24 marzo 2014 / 08:13 / 4 anni fa

Btp riducono calo ma spread amplia su timori Ucraina, attesa aste

Un operatore riflette durante una seduta. REUTERS/Lucas Jackson

MILANO (Reuters) - Il secondario italiano riduce il calo registrato in mattinata, ma il differenziale con la Germania registra un ampliamento sull‘acuirsi dei timori relativi alla situazione ucraina.

Lo spread Italia/Germania sul tratto decennale si è spinto fino a 184 punti base, ai massimi dall‘inizio della scorsa settimana.

“La situazione dell‘Ucraina è il driver principale che ha procurato il balzo del Bund. È strano tuttavia che non si assista a un analogo movimento del Treasury Usa” osserva Alessandro Giansanti di Ing.

Riconoscendo la sconfitta, Kiev ha disposto il ritiro delle truppe dalla Crimea. La Casa Bianca si è inoltre detta preoccupata per la concentrazione di forze militari russe presso la frontiera orientale ucraina, annunciando a Mosca nuove sanzioni in caso di escalation.

Il premier britannico David Cameron, mentre i leader occidentali sono impegnati a valutare le risposte all‘annessione della Crimea da parte della Russia, ha dichiarato che quest‘anno non si terrà il vertice G8 in Russia [nL5N0ML3OS].

“La situazione Ucraina è il motore della seduta, ma non va dimenticato anche che l‘Italia è inoltre sotto aste” aggiunge lo strategist.

ATTESA ASTE FINE MESE

In un mercato quindi un po’ incerto, a pesare sull‘Italia interviene anche l‘attesa della tornata d‘aste di fine mese che questa settimana si articola in tre appuntamenti. I collocamenti partono mercoledì con la nona tranche del Ctz 31 dicembre 2015, con un‘offerta fra 2 e 2,5 miliardi.

Il Tesoro rende noti invece questa sera a mercato chiuso i dettagli del collocamento del Bot, in agenda giovedì. Secondo Intesa Sanpaolo, l‘offerta sarà pari a 8 miliardi di euro di buoni a 6 mesi. Il quadro degli annunci verrà completato domani con tipologie e quantitativi delle aste a medio lungo.

Il direttore per il debito pubblico Maria Cannata ha inoltre illustrato venerdì la fisionomia del nuovo Btp Italia - allungato a sei anni, la cui offerta avverrà in due fasi distinte per investitori retail e istituzionali - e annunciato che Via XX Settembre ha finora coperto il 27% delle emissioni per quest‘anno [nL6N0MI288].

“L‘annuncio del Btp Italia non ha avuto un grosso effetto sul mercato, essendo già ampiamente atteso” dice un trader. “Ha ovviamente schiacciato i prezzi sui titoli con scadenza in area 2020, ma possiamo dire di non aver visto grossi flussi legati all‘annuncio”.

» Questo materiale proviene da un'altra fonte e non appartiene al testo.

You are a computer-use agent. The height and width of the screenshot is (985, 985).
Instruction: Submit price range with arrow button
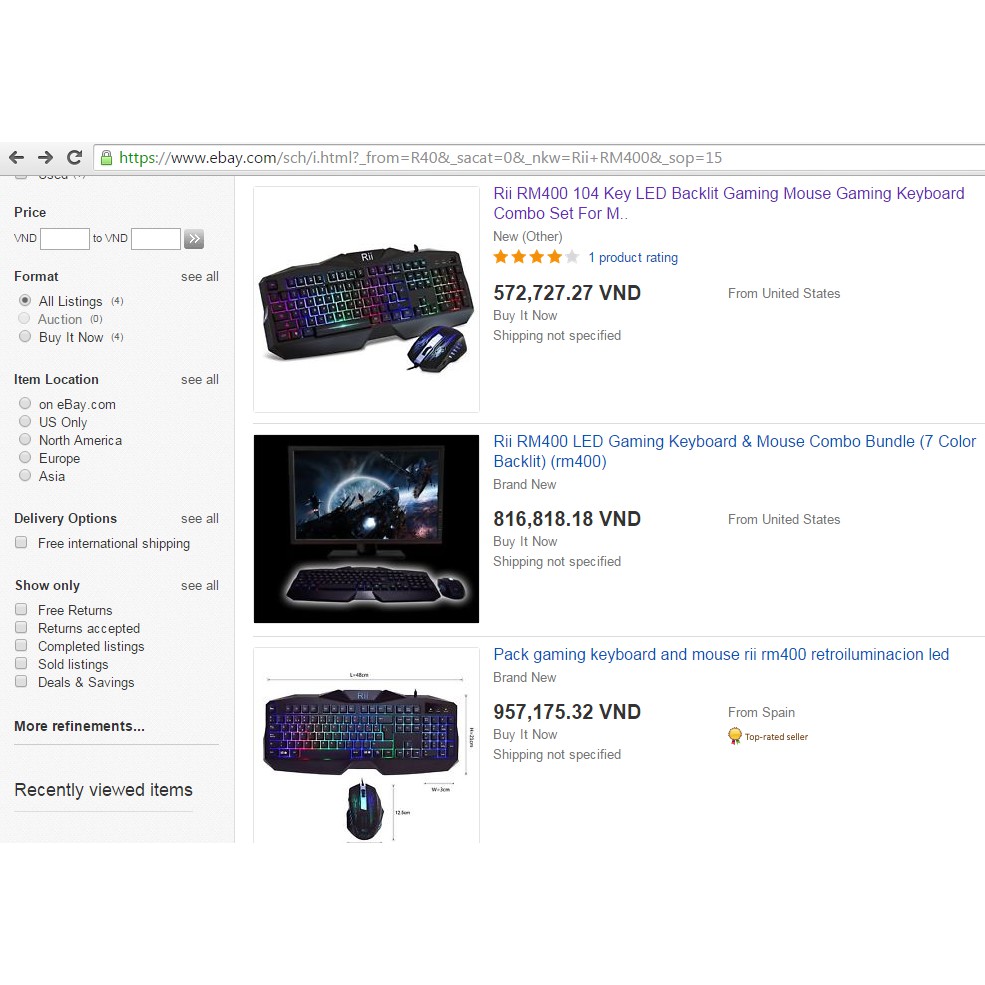(194, 239)
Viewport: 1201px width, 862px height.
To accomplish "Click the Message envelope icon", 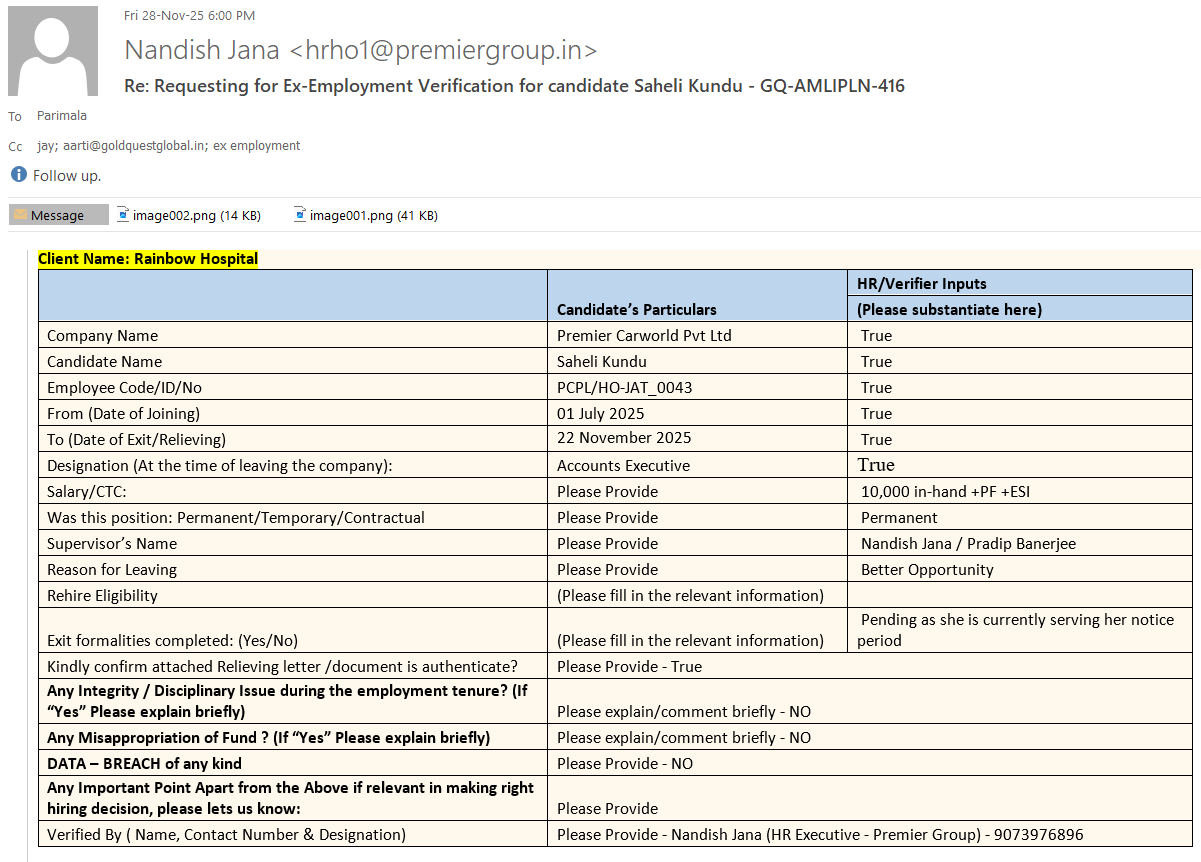I will pos(20,215).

I governativi europei in generale avevano in mattinata reagito alle cifre relative ai Pmi e ai commenti ‘dovish’ di Liikanen. Il governatore centrale finlandese, che siede nel consiglio della Bce, ha affermato oggi che Francoforte manterrà il costo del denaro basso anche a ripresa in corso, dal momento che la disoccupazione resta alta e molte imprese stanno procedendo sotto i livelli di produzione [nL5N0ML1UM].

Il settore privato della zona euro ha evidenziato per il mese di marzo un ritracciamento rispetto al record degli ultimi due anni e mezzo messo a segno a febbraio, nonostante gli indicatori Pmi restino saldamente oltre la soglia dei 50 punti [nL5N0ML1O9].